Amendment to the Misuse of Drugs Regulations 2001 that creates exceptions to possession prohibitions for fungi containing psilocin (the active compound in 'magic mushrooms') when growing uncultivated or handled under specific lawful purposes (delivery to authorized persons or destruction). Adds such fungi to Schedule 1 of the Misuse of Drugs Regulations.

Reason

This regulation epitomizes the worst of British regulatory approach — maintaining prohibition while creating complex bureaucratic exceptions rather than simply removing psilocin-containing fungi from controlled substances altogether. Schedule 1 classification is the most restrictive category, reserving substances for research with minimal medical use. Rather than embracing personal liberty and freeing the market, this regulation codifies elaborate conditional exceptions that serve no purpose except to maintain state control over a naturally occurring substance. The proper free-market reform would be total deregulation, not expanded carve-outs within continued prohibition.

delete The Nuclear Industries Security (Fees) Regulations 2005 uksi-2005-1654 · 2005
Summary

The Nuclear Industries Security (Fees) Regulations 2005 establish a fee-paying regime where nuclear industry operators (responsible persons, carriers, and others subject to the principal Regulations) reimburse the Secretary of State for functions including security inspections, intelligence activities, threat assessments, counter-measures, alert warnings, advice, and training related to nuclear industry security. Fees are calculated quarterly based on costs reasonably incurred, seniority of personnel, and time spent, payable within 30 days of invoice.

Reason

While cost-recovery fees for nuclear security regulation may seem reasonable on the surface, this regime creates perverse incentives that harm both taxpayers and industry. The Secretary of State has a financial interest in expanding 'intelligence activities' and 'security threat assessments' since these generate fee income—removing market discipline from regulatory scope. Core government functions like counter-terrorism intelligence should be funded through general taxation, not hypothecated fees that create conflicts of interest. The broad scope covering 'intelligence activities' and 'measures to counter security threats' goes well beyond direct regulatory services and essentially taxes nuclear operators for general national security functions they cannot control or audit. Furthermore, these fees add to the regulatory burden that makes UK nuclear operations less competitive globally, with costs ultimately passed to consumers.
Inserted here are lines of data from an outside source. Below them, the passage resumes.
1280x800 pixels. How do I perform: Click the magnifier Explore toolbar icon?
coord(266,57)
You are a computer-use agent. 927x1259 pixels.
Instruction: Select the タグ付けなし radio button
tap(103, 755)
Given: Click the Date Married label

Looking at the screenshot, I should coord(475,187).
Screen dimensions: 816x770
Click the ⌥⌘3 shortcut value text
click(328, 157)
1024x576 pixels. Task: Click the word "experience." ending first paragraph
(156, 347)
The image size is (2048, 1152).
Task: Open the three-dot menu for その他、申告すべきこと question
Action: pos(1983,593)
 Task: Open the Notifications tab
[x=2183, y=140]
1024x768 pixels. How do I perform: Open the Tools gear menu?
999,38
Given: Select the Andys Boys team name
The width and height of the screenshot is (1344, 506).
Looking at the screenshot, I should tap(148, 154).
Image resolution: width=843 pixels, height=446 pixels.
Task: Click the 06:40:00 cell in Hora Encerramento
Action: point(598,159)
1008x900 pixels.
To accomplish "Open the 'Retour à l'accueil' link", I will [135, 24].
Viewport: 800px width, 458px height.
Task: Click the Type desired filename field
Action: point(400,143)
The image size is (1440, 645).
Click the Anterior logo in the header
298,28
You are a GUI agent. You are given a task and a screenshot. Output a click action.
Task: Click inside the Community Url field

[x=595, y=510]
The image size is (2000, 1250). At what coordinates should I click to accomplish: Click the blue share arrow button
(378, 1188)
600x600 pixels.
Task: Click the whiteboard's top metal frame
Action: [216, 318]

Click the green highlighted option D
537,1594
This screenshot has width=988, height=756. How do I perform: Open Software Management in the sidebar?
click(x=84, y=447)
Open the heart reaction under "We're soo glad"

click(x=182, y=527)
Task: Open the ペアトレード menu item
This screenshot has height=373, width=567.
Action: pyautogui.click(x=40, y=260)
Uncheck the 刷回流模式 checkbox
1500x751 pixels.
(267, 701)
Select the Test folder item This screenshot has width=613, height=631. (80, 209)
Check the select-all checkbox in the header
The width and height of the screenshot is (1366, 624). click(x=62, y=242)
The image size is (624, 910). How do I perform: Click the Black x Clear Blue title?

keep SAFETY ZONES uksi-2005-1656 · 2005
Summary

The Offshore Installations (Safety Zones) Order 2005 establishes 500-metre safety zones around specified offshore oil and gas installations under the Petroleum Act 1987, using European Datum (1950) coordinates. It also omits one entry (Nevis Central Lewis Well, Block 9/13a) from the 2004 Schedule.

Reason

While this regulation restricts maritime access, the deletion of safety zones around offshore petroleum installations would pose genuine risks to navigation safety, worker safety, and the environment. Offshore platforms present collision hazards and operational dangers that market mechanisms alone cannot adequately address. Removing these zones would create legal ambiguity and enforcement gaps that could result in accidents, loss of life, and environmental damage from collisions or interference with drilling operations. The 500m radius is a standard international maritime safety practice. The externality case for these safety zones is legitimate—unregulated proximity to explosive and environmentally hazardous industrial operations would impose uncompensated costs on third parties and the public.